Work instructions: Turn the data from the line containing "This screenshot has height=960, width=1232." down to the line containing "Looking at the screenshot, I should tap(418, 40).", both included, into a numbered list that leaves out any blank lines.

..........

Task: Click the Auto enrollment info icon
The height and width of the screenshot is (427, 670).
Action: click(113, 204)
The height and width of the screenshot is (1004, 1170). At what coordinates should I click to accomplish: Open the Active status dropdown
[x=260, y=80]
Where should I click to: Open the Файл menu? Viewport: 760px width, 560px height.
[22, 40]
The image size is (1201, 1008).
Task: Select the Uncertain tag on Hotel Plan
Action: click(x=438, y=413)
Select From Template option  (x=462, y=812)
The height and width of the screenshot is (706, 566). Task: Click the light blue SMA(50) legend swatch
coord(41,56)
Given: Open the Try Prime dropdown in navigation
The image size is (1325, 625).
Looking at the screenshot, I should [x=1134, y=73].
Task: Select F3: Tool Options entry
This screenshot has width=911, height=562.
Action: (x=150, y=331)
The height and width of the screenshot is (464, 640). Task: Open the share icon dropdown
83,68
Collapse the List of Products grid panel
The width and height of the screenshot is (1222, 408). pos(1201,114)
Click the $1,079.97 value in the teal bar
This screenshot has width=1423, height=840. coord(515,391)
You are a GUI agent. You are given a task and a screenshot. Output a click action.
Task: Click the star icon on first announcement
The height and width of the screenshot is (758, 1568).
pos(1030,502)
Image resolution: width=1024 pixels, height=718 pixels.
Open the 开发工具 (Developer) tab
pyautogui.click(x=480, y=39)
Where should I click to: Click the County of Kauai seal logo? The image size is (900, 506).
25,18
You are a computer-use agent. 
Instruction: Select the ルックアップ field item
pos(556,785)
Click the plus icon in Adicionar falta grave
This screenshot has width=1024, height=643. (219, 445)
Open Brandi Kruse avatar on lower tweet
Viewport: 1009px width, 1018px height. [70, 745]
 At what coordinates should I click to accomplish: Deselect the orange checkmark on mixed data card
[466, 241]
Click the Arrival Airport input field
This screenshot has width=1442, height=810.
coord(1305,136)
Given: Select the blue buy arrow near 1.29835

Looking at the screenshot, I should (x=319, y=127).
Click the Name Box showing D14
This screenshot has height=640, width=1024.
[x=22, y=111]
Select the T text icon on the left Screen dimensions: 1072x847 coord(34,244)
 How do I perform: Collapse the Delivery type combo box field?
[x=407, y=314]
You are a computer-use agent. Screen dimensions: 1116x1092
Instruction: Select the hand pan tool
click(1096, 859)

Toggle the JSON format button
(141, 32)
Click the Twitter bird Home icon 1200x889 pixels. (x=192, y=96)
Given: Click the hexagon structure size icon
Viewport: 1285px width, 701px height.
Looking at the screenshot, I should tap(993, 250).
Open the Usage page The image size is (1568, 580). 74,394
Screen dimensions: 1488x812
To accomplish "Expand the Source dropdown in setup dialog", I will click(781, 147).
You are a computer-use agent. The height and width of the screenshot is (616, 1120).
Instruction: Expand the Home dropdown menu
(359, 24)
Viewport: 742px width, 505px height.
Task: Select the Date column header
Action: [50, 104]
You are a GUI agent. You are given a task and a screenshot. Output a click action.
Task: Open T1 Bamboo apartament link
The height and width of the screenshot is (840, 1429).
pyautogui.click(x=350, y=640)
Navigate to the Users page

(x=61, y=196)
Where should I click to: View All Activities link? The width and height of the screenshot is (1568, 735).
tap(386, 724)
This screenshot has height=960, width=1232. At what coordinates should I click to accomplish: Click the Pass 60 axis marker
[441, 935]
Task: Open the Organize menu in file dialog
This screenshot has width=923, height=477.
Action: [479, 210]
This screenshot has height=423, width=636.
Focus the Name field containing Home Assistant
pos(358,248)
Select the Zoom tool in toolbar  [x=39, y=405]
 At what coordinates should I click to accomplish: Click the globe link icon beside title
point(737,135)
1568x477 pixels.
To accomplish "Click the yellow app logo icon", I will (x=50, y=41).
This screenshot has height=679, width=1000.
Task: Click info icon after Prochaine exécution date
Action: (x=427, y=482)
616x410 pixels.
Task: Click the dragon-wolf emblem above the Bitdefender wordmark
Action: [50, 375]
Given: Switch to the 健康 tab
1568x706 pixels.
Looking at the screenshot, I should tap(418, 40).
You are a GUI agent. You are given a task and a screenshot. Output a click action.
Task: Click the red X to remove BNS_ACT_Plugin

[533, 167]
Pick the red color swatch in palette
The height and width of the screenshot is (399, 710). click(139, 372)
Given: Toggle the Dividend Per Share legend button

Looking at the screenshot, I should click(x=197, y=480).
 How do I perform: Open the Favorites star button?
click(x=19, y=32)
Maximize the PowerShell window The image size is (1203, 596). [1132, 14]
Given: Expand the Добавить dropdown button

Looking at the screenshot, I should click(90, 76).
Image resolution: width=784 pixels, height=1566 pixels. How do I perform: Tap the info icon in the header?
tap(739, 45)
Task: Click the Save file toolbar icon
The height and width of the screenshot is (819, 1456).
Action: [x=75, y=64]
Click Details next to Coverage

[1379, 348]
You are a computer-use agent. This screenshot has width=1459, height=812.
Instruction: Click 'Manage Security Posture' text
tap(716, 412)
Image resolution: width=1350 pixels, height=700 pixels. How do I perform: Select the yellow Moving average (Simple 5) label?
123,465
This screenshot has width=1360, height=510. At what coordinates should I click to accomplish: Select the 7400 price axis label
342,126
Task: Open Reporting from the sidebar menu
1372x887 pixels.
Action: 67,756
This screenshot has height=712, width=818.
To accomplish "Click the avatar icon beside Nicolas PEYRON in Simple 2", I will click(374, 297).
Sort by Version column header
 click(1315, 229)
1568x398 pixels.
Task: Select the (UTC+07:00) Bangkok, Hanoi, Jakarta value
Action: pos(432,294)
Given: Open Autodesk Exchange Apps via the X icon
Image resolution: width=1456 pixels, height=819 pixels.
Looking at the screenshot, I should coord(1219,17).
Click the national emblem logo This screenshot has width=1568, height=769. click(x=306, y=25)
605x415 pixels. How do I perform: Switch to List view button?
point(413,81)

..........

The reply:
1. This screenshot has height=960, width=1232. At what coordinates should I click to accomplish: Click the Pass 60 axis marker
2. [441, 935]
3. Task: Open the Organize menu in file dialog
4. This screenshot has width=923, height=477.
5. Action: [479, 210]
6. This screenshot has height=423, width=636.
7. Focus the Name field containing Home Assistant
8. pos(358,248)
9. Select the Zoom tool in toolbar  [x=39, y=405]
10.  At what coordinates should I click to accomplish: Click the globe link icon beside title
11. point(737,135)
12. 1568x477 pixels.
13. To accomplish "Click the yellow app logo icon", I will (x=50, y=41).
14. This screenshot has height=679, width=1000.
15. Task: Click info icon after Prochaine exécution date
16. Action: (x=427, y=482)
17. 616x410 pixels.
18. Task: Click the dragon-wolf emblem above the Bitdefender wordmark
19. Action: [50, 375]
20. Given: Switch to the 健康 tab
21. 1568x706 pixels.
22. Looking at the screenshot, I should tap(418, 40).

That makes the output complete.